René Thomas in the 350HP at the Gaillon Hill Climb. Note that wire wheels have been fitted. The hill climb required the car to carry a passenger. The exhaust pipe was moved so that an additional seat with a fairing could be attached to the left side of the car. However, it appears that lead ballast took the place of a passenger for the actual run up the hill. (Bibliothèque nationale de France, Gallica image)

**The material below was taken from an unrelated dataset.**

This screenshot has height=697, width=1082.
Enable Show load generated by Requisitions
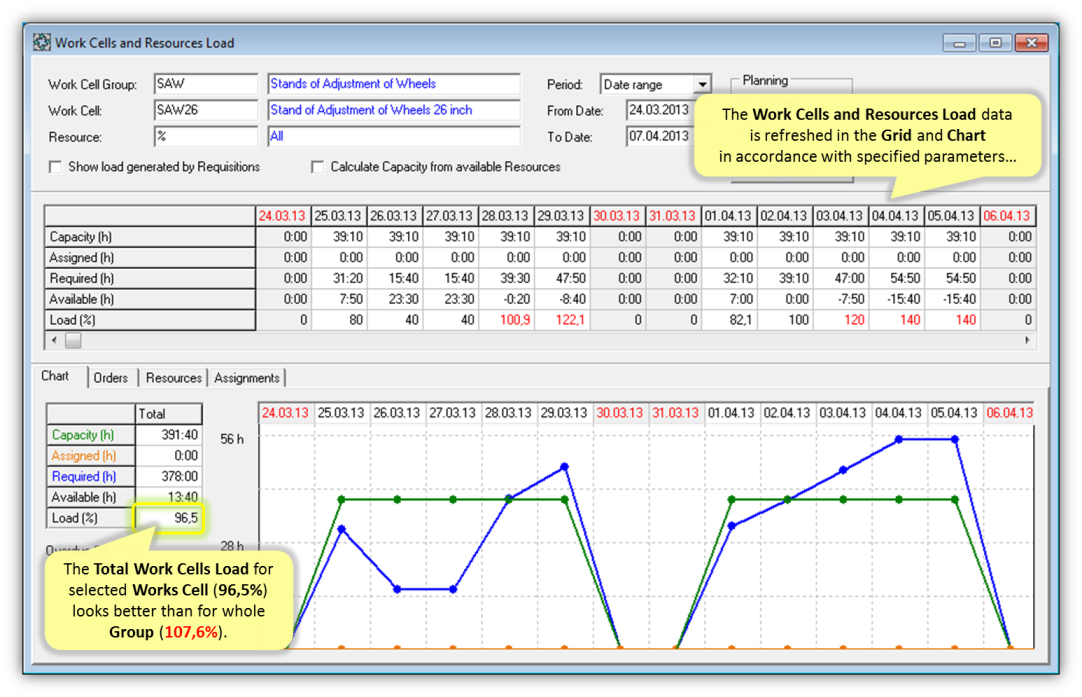pos(56,167)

The engine had a 5.31 in (135 mm) stroke, but it is occasionally cited as 5.45 in (138.5 mm) or 5.59 in (142 mm). The discrepancy is on account of the master and articulated connecting rod arrangement. The master rod provided a stroke of 5.31 in (135 mm), but the articulated rods increased the stroke by .28 in (7 mm), to 142 mm. The 5.45 in (138.5 mm) figure is an average of the two strokes. To accommodate the slightly longer stroke, the cylinder blocks of the left bank were slightly taller than the right bank. The engine displacement if often cited as 1,118 cu in (18.32 L), which is calculated from the 5.31 in (135 mm) stroke. But the stroke difference resulted in the left bank displacing an additional 29 cu in (.48 L), giving the engine a calculated displacement of 1,147 cu in (18.80 L). A hand crank was used to start the engine. Tuned by Bill Perkins at Brooklands, the 350HP’s engine produced 355 hp (265 kW) at 2,200 rpm.

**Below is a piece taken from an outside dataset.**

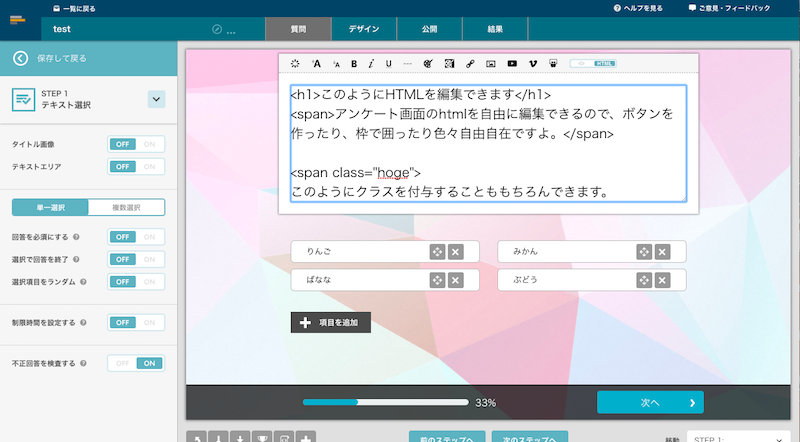Embed a Vimeo video in the editor

533,63
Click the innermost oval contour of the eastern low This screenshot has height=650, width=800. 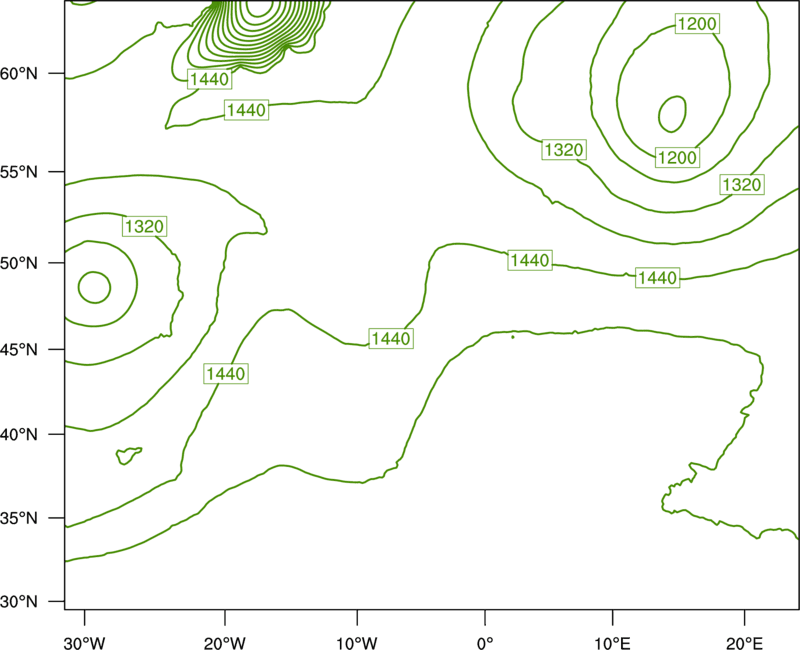(x=672, y=113)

The engine was positioned in the car so that what would have been the propeller shaft faced the rear, and it was mounted to the car’s C-channel frame that was 4.75 in (121 mm) tall and 29.5 in (749 mm) wide. A radiator was positioned in front of the engine, and the four-speed transmission was mounted behind a 22 in (559 mm) flywheel attached to the back of the engine. An open driveshaft connected the transmission to the bevel-drive rear axle. The cockpit was positioned toward the rear of the car. A lever on the outer right side of the car controlled the cable-operated drum brakes on the rear wheels, and a foot pedal actuated a transmission brake. The front wheels had no brakes. Behind the cockpit were tanks for engine oil and fuel, and the car’s body was made of aluminum sheet. The front of the car’s body tapered down but was left open to supply cooling air to the radiator. Exhaust was collected in pipes that ran along both sides of the car and expelled behind the cockpit. A metal underpan attached to the bottom of the frame and helped improve the car’s aerodynamics.

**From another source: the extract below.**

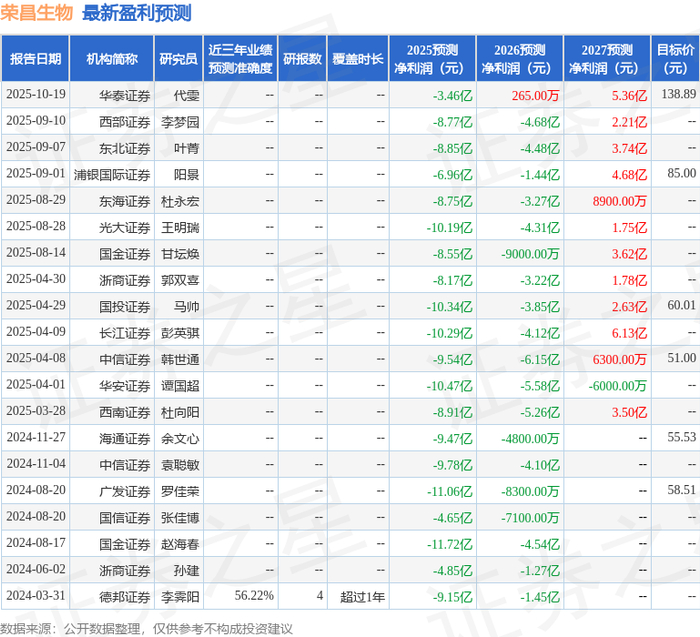Click the 138.89 target price value
The width and height of the screenshot is (700, 637).
[x=679, y=94]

Sunbeam 350HP Thomas front rear

Front and rear views of the 350HP with Thomas in the driver’s seat. The starting shaft can be seen below the radiator. Note the lack of a windscreen, the tapered front ends of the exhaust pipes, and the car’s narrow tail. The handbrake is now on the outside of the exhaust. (Bibliothèque nationale de France, Gallica image)

The Sunbeam 350HP had a wheelbase of 10 ft 7 in (3.23 m) and a track of 4 ft 6 in (1.37 m). The car was 3 ft 10 in (1.17 m) tall to the top of the engine cowling and was around 13 ft long (3.96 m). The tires were 34.6 in (880 mm) tall and 4.72 in (120 mm) wide and initially mounted on wooden wheels, but wire wheels were used later. The 350HP weighed approximately 3,417 lb (1,550 kg). The car’s body was finished with a dark green paint covering the nose and tail, and the bare aluminum cowling and cockpit area was polished.

The 350HP made its debut at Brooklands on 19 June 1920 and was driven by Harry Hawker, Sopwith Aviation test pilot and future co-founder of Hawker Aircraft. During a practice session, a front tire blew out, and Hawker lost control of the car. It smashed through some fencing and was not able to compete in the race. The car was repaired and back at Brooklands in August. Again, the 350HP’s potential was not realized when the car stalled, and Hawker was unable to start the race.

The Sunbeam racer was shipped to France where Frenchman René Thomas drove the 350HP in the Gaillon Hill Climb on 10 October 1920. Despite the car being geared for Brooklands, Thomas had better luck in the car than Hawker and set a record by averaging 108.3 mph (174.3 km/h) over the course. This speed broke the old record set in 1912 by German Fritz Erle in the 200 hp (149 kW) Blitzen Benz at 101.7 mph (163.6 km/h).

Sunbeam 350HP Guinness

Kenelm Lee Guinness sits in the 350HP at Brooklands in 1921 or 1922. A flat windscreen has now been added in front of the cockpit. Fillers for the oil and fuel tanks in the tail can easily be seen.

Hawker made an unsuccessful attempt on the Land Speed Record (LSR) in bad weather at Brooklands on 11 December 1920. He recorded a speed of 124 mph (200 km/h) covering a half mile (.8 km) and 121 mph 195 km/h) covering a mile (1.6 km). Over the next 1.5 years, the 350HP was driven by a number of different drivers and achieved some success at Brooklands, with Kenelm Lee Guinness setting a lap record of 120.4 mph (193.8 km/h) on 28 March 1921. Guinness also covered the Railway Straight half mile stretch at 135 mph (217 km/h) on 24 September 1921.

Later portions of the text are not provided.